## EXERCISE DIRECTIONS:
Taking the line that contains "The height and width of the screenshot is (496, 587)." as the first and the final line of the records as the last, write out every line between them exactly, ends included, and nothing else.

Records from a collection:

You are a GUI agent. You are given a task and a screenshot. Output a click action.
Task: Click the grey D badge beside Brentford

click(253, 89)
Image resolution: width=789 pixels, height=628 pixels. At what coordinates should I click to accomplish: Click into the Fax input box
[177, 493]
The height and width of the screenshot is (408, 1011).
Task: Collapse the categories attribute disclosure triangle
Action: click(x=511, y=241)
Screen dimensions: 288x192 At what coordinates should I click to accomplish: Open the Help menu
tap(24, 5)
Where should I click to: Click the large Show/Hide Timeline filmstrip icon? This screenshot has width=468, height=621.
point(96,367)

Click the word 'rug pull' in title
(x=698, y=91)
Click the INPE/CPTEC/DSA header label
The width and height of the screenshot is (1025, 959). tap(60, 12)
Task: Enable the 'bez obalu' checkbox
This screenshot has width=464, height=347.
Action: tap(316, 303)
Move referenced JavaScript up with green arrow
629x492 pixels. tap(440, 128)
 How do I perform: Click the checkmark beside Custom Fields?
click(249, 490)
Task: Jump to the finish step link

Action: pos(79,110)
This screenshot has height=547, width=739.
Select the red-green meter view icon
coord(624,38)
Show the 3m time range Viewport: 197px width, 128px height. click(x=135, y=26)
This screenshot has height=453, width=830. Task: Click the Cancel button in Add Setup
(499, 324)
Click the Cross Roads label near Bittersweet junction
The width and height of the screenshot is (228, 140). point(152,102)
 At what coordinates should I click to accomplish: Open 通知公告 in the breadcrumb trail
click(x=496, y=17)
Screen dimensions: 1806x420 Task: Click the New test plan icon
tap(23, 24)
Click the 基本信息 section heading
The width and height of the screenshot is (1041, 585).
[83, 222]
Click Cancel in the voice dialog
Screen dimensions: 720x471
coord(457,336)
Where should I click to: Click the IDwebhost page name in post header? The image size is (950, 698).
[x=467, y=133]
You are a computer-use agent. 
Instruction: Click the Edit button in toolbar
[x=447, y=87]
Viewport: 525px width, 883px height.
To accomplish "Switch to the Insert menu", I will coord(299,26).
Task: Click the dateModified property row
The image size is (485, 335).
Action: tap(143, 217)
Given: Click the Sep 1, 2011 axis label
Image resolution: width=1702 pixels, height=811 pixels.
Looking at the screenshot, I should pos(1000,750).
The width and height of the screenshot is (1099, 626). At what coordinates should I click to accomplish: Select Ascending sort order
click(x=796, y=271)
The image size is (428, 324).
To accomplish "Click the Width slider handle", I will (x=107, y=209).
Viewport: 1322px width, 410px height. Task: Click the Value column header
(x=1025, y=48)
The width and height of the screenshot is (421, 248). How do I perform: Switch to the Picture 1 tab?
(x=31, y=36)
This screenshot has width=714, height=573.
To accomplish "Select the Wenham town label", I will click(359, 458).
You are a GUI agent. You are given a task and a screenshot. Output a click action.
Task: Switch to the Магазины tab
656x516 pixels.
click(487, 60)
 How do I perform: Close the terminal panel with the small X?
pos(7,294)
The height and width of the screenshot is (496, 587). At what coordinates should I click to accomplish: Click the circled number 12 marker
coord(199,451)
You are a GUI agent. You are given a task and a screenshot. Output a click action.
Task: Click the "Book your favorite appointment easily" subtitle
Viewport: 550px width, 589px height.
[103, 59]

## RESULT:
The height and width of the screenshot is (496, 587). At what coordinates should I click to accomplish: Click the circled number 12 marker
coord(199,451)
You are a GUI agent. You are given a task and a screenshot. Output a click action.
Task: Click the "Book your favorite appointment easily" subtitle
Viewport: 550px width, 589px height.
[103, 59]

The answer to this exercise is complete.